Files
pkiv_browse/REFERENCE.md

11 KiB

Browser Automation CLI Reference

Technical reference for the browse CLI tool.

Table of Contents

Architecture

The browse CLI is a daemon-based command-line tool:

  • Daemon process: A background process manages the browser instance. Auto-starts on the first command (e.g., browse open), persists across commands, and stops with browse stop.
  • Local mode (default): Launches a local Chrome/Chromium instance.
  • Remote mode (Browserbase): Connects to a Browserbase cloud browser session when BROWSERBASE_API_KEY and BROWSERBASE_PROJECT_ID are set.
  • Accessibility-first: Use browse snapshot to get the page's accessibility tree with element refs, then interact using those refs.

Command Reference

Navigation

open <url>

Navigate to a URL. Alias: goto. Auto-starts the daemon if not running.

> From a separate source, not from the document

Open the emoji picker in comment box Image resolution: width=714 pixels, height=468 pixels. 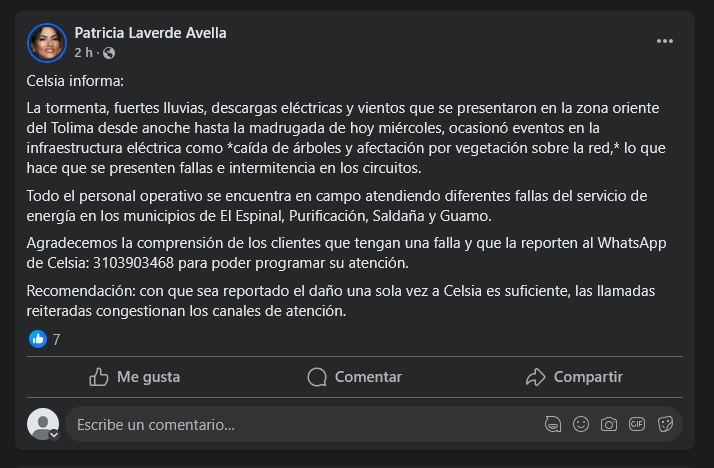coord(581,424)
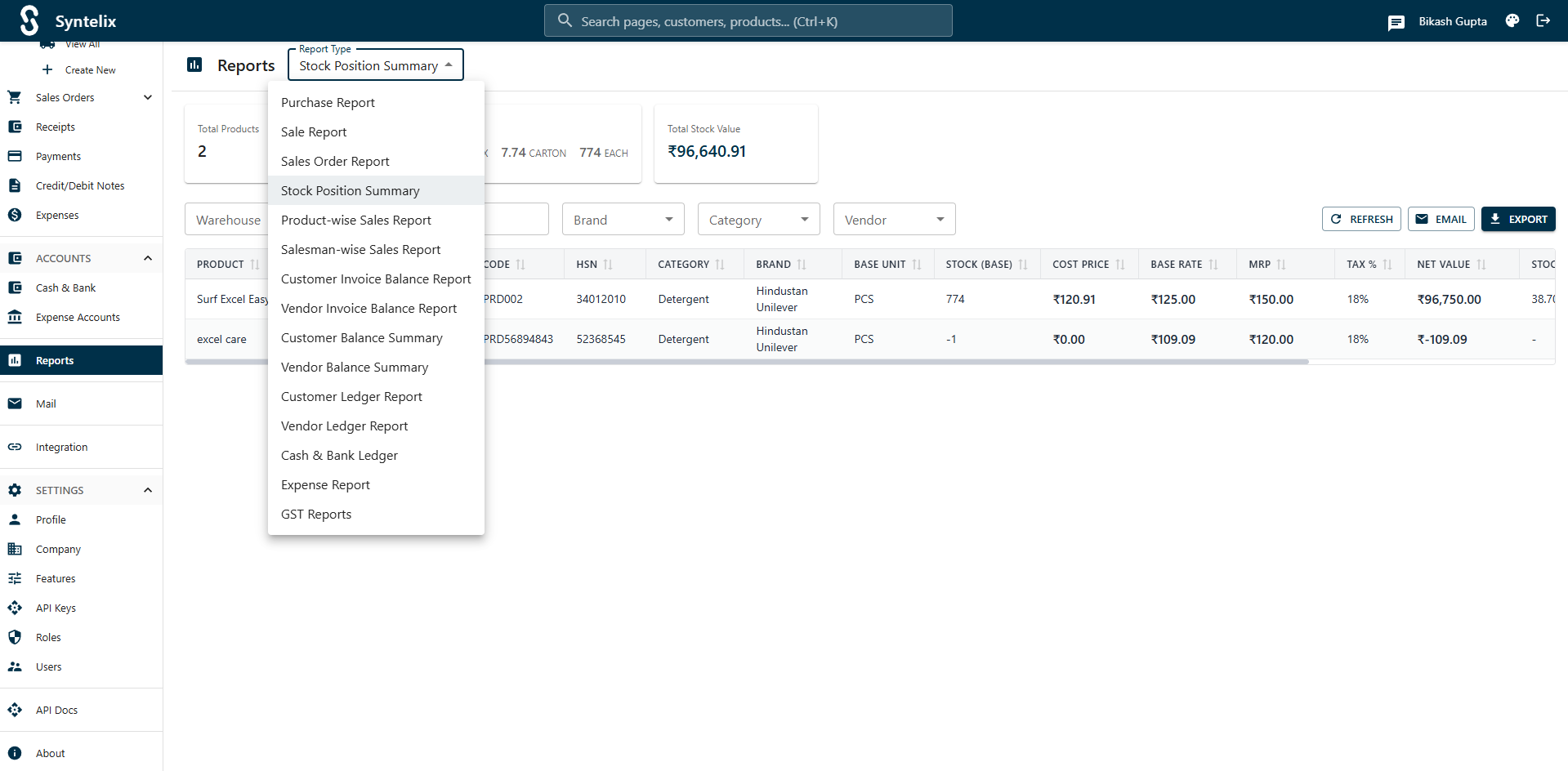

browse open https://example.com
browse open https://example.com --wait networkidle   # wait for all network requests to finish (useful for SPAs)
browse open https://example.com --wait domcontentloaded

The --wait flag controls when navigation is considered complete. Values: load (default), domcontentloaded, networkidle. Use networkidle for JavaScript-heavy pages that fetch data after initial load.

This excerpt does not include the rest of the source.